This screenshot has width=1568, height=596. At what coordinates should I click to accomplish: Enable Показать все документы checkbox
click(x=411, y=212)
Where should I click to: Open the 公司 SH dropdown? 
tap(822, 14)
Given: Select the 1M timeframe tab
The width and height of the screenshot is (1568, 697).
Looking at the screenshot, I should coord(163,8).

::::

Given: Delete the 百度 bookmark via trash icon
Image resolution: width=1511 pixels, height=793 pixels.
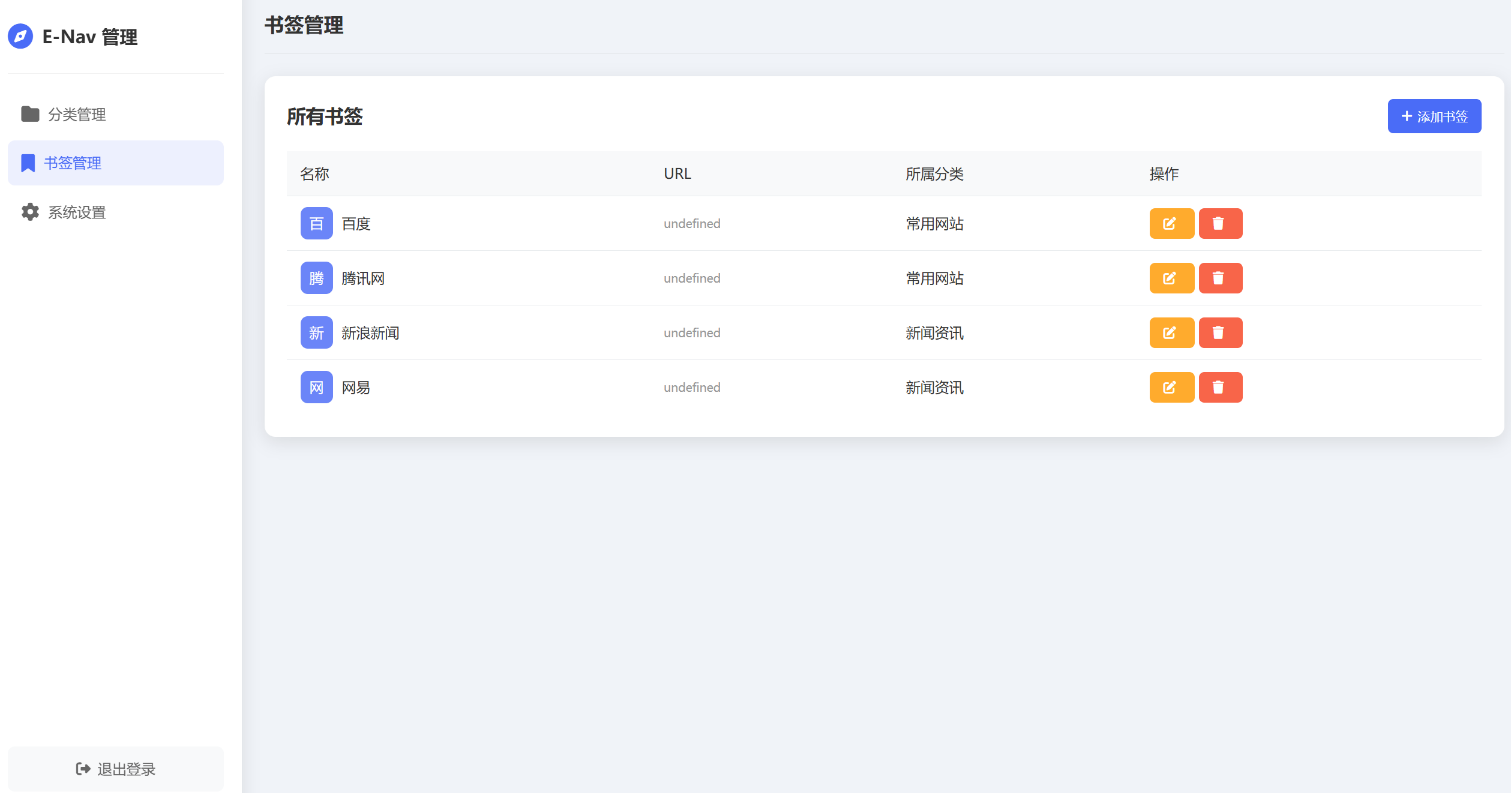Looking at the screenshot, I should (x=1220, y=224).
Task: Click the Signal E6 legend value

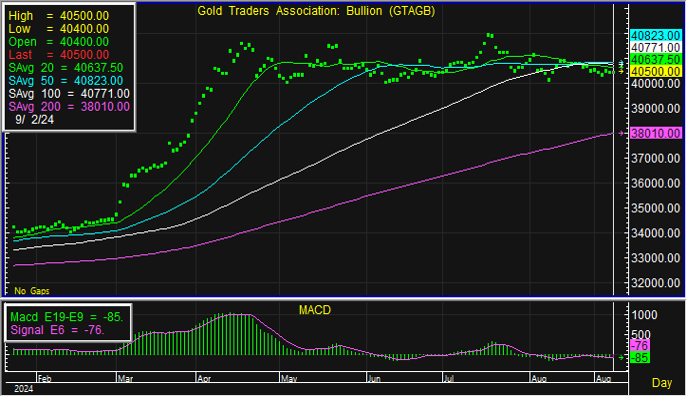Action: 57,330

::::

§ Set exercise
Recast the records from the line containing "This screenshot has" up to and including the line containing "tap(822, 14)" as a Markdown table with the columns Row and Record line, skipping any blank lines.

§ Task result
| Row | Record line |
|---|---|
| 1 | This screenshot has width=1568, height=596. At what coordinates should I click to accomplish: Enable Показать все документы checkbox |
| 2 | click(x=411, y=212) |
| 3 | Where should I click to: Open the 公司 SH dropdown?  |
| 4 | tap(822, 14) |